AZIONE È destinata a occupare parte dello spazio politico di FI, ma ahimé mancando dei titoli miliardari e televisivi del fondatore. Gli spicci confindustriali e la compiacenza dei media padronali le consentiranno di fare esercizio opportunistico dall’estremo centro. Svolgeranno la funzione che fu un tempo di personaggi come Clemente Mastella, ma in modo infinitamente meno allegro, simpatico, umano e a suo modo fedele all Costituzione. Incredibile cosa possono portarti a rimpiangere tipi come Calenda e Renzi…

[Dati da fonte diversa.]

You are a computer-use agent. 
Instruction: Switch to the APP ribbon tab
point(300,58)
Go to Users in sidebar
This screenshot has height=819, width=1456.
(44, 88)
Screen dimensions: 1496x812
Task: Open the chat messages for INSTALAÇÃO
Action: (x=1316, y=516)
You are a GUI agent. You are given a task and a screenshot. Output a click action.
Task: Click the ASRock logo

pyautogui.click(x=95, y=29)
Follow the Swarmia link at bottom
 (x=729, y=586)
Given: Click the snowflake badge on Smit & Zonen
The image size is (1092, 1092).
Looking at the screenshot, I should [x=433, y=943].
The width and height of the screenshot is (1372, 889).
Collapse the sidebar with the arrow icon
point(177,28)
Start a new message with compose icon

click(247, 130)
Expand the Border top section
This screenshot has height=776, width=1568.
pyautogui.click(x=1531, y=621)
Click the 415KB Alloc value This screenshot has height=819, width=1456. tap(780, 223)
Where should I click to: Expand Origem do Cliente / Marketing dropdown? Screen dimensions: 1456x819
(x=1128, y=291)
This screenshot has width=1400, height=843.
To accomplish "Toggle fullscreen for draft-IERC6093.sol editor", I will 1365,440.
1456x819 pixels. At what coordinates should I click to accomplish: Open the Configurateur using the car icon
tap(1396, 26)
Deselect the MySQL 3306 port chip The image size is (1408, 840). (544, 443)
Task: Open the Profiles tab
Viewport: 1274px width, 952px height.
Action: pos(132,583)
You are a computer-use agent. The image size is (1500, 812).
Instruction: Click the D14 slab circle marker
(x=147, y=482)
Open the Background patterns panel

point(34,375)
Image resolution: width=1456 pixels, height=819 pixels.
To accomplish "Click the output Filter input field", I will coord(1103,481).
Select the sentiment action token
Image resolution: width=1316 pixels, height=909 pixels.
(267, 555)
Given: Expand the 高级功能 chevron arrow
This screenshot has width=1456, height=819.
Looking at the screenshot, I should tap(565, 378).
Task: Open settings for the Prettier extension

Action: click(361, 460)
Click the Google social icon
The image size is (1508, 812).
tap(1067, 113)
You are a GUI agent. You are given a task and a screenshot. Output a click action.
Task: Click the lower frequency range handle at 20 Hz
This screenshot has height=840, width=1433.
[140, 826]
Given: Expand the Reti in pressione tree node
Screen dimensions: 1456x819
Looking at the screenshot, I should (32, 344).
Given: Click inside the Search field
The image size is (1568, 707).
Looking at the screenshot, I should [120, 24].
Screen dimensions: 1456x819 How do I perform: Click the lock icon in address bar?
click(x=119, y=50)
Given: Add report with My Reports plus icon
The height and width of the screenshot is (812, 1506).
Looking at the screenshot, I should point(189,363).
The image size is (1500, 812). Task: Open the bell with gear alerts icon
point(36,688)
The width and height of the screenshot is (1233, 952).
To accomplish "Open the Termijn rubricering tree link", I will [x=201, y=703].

PARTITO DEMOCRATICO In tanti hanno dato loro credito, per anni, coltivando il sogno di un partito che raccogliesse il meglio delle due grandi tradizioni politiche popolari, il cristianesimo sociale democristiano e il socialismo costituzionale comunista. Non è andata male, è andata malissimo. Di quelle due tradizioni ha acquisito il peggio. Il clientelismo democristiano nella pratica di potere dei suoi rappresentanti, la fedeltà ideologica via via più disperata alla linea del partito della base. Dopo decenni passati a demolire la Repubblica nata dalla Resistenza e le condizioni di vita dei lavoratori salariati, ancora si stupisce, ma più spesso finge di stupirsi, del perché il “popolo” (oibò) scarrocci a destra. Ha tutto un nugolo di accademici, opinionisti, intellettuali, giornalisti, non di rado cresciuti nelle fila della sinistra extraparlamentare o che in qualche modo si sentono eredi della “meglio gioventù” che lo sostengono con sprezzo totale della conoscenza storica, economica, sociale del nostro Paese e anche della realtà. Hanno fatto delle battaglie a parole LGBTQIA+ la loro ultima ragione propagandistica, oltretutto senza riuscire neppure a normare le unioni civili. Hanno arato, sin dalle “lenzuolate” di Bersani, il campo neoliberista all’italiana in cui Berlusconi ha seminato e Fratelli d’Italia raccoglierà sul fronte delle riforme istituzionali neoautoritarie (elettorali e costituzionali). Hanno convintamente privatizzato l’impossibile spacciandosi o peggio credendosi socialdemocratici, tagliato la spesa pubblica e sociale, precarizzato il lavoro in nome della “flexsecurity” (sic!), pubblicato un manifesto ambientalista su Il Foglio e infine candidato Carlo Cottarelli, uno a confronto del quale Ugo La Malfa sarebbe sembrato sandinista. Spera di non scendere sotto il 20%. Potrebbe riuscirci. E metterlo a disposizione di un governo di “solidarietà nazionale” allo scopo di “non lasciare le riforme costituzionali in mano alla destra”. Che dire? Via!